Abstract
As we move toward an era when health information is more readily accessible and transferable, there are several issues that will arise. This article addresses the challenges of information filtering, context-sensitive decision support, legal and ethical guidelines regarding obligations to obtain and use the information, aligning patient and health professionals' expectations in regard to the use and usefulness of the information, and enhancing data reliability.

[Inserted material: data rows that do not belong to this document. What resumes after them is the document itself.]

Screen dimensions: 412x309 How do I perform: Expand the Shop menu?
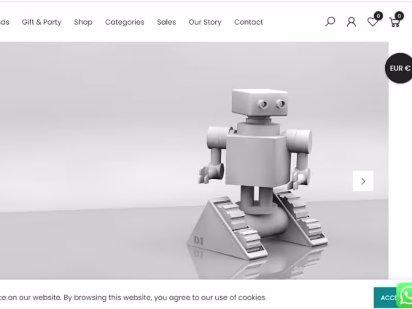pos(83,22)
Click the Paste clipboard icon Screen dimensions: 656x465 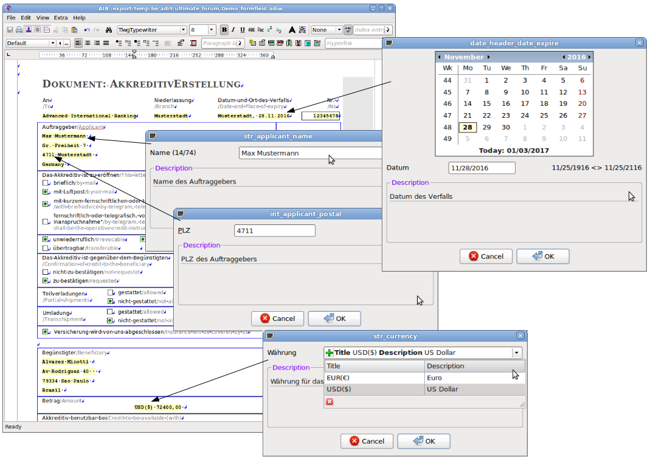tap(74, 30)
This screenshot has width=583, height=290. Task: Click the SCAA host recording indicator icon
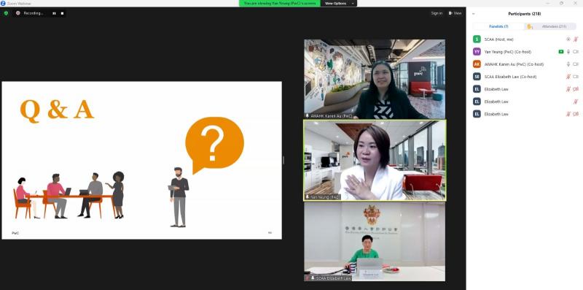click(568, 39)
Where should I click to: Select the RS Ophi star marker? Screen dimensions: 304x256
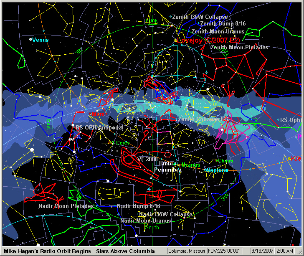click(x=278, y=120)
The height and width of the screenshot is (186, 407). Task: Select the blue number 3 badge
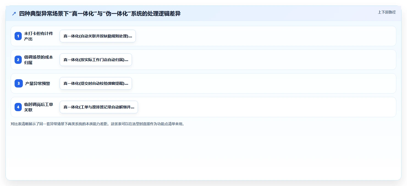(19, 83)
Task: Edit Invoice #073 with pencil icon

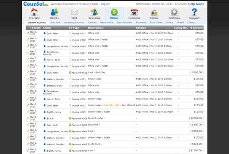Action: pyautogui.click(x=28, y=33)
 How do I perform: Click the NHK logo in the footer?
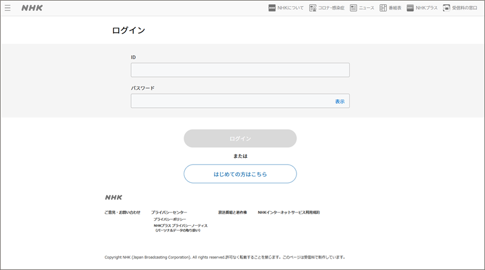113,197
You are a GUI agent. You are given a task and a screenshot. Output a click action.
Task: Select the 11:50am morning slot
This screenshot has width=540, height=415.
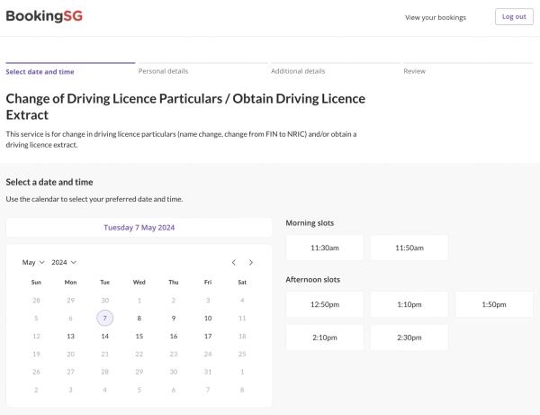409,248
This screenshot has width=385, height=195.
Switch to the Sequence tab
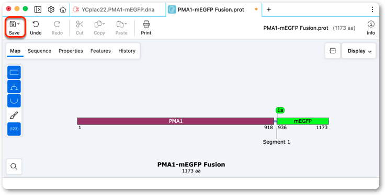pos(40,51)
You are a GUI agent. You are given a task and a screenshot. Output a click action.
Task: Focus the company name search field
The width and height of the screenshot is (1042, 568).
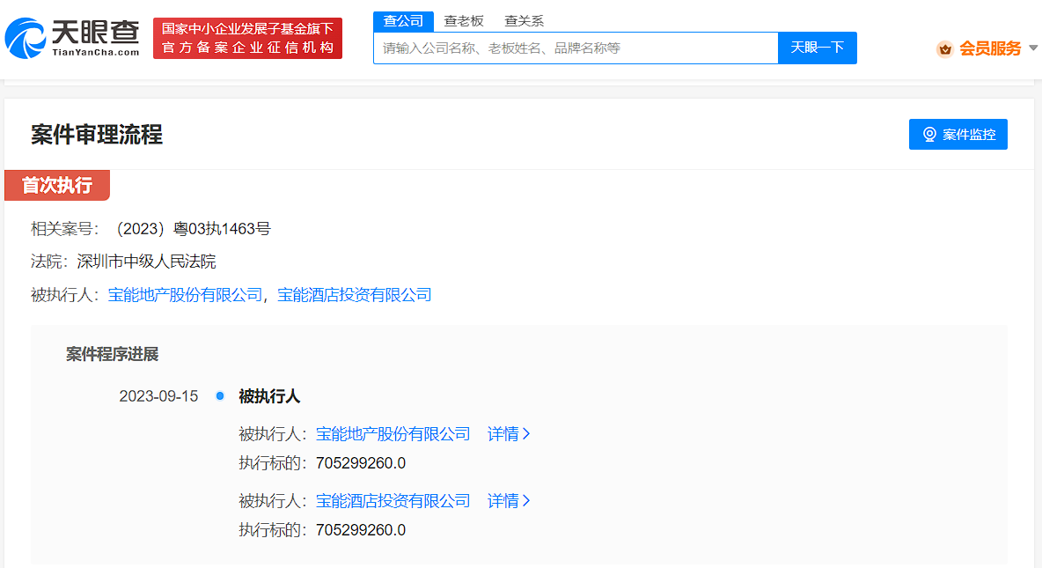pyautogui.click(x=576, y=48)
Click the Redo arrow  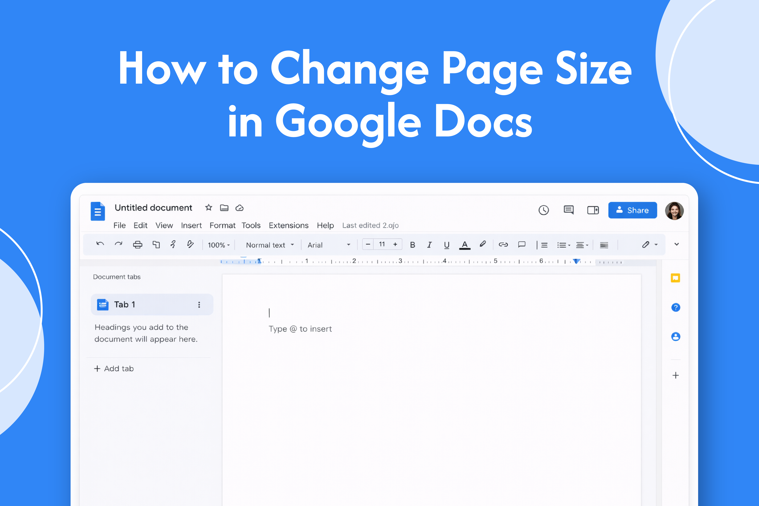click(118, 244)
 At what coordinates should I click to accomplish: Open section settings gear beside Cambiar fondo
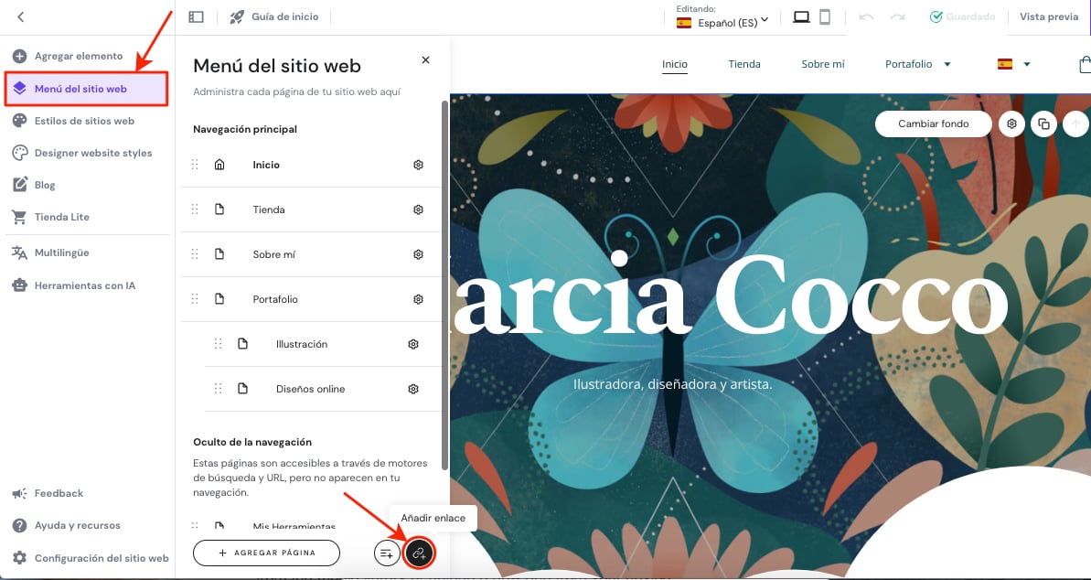[1011, 124]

The authors discuss the issues and offer suggestions for addressing them.
The next ten years have great potential to be a golden age for health informatics. A confluence of forces including improved technology, government support, and physician and patient receptivity to the benefits of information technology are likely to lead to increased use of health information technology.1 The goal of all clinicians using electronic medical records, patients having personal health records, and electronic health records (EHRs) that will be accessible whenever and wherever the information is needed, finally has a chance of being realized.2 When that occurs, clinicians will have more information than ever at their fingertips. In the informatics community, the emphasis has tended to be on the advantages of having more information available for decision making. What may not be fully appreciated is that along with these benefits comes an increased need for information filtering, context-sensitive decision support, legal and ethical guidelines regarding obligations to obtain and use the information, aligning patient and health professionals' expectations in regard to the use and usefulness of the information, and enhancing data accuracy.
Information Filtering
Concern about the information explosion in regard to biomedical information has long been recognized. The Internet and the World Wide Web have increased the need for quality filtering of information for both clinicians and patients as more and more medical information is made accessible.3 In addition to the development of intelligent search mechanisms, compilations of evidence-based research such as the Cochrane database (http://www.cochrane.org/), services such as Up-to-Date (www.uptodate.com), and other similar summaries of evidence are available.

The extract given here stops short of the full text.